Are you using https anywhere or some other type of plugin that might change
the URL or proxy your access somehow? (anything that might mess with the Host
header somehow).

EDIT: I think I have an idea (could be the webfaction cname + IPv6 - I'll look
into it...). Should work now! Sorry about that. Thanks for letting me know!

------
vhaenel
I personally like AWS Lambdas very much and am always looking for interesting
use-cases, like this one. I don't quite get what your code is supposed to do
yet, but I have some initial comments about the implementation, hope it's ok.
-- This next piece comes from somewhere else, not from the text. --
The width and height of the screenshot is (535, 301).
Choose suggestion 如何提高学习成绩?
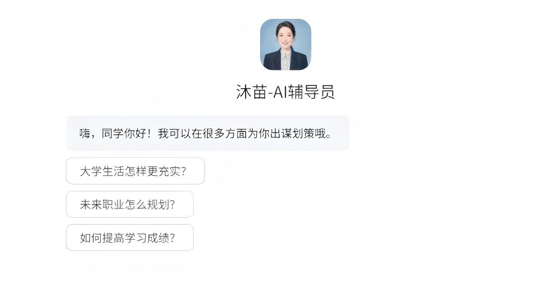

There are two things that glare at me immediately, a) the vendoring of the
redis code (including pyc files) and b) the need to define static credentials
in the code itself.

There are two little tools I would like to point your attention to, that may
ease this pain.

Here is a pybuilder plugin to make deploying lambdas much easier, it can
generate a lambda-zip for you (including all dependencies) and upload it to S3
so that you can use it in a CFN template:

[https://github.com/ImmobilienScout24/pybuilder_aws_plugin](https://github.com/ImmobilienScout24/pybuilder_aws_plugin)

The second is a tool to configure lambdas, by placing "things" (e.g. redis
creds) in the description field of the lambda. This way, you can speparate
code and configuration cleanly:

[https://github.com/ImmobilienScout24/aws-lambda-
configurer](https://github.com/ImmobilienScout24/aws-lambda-configurer)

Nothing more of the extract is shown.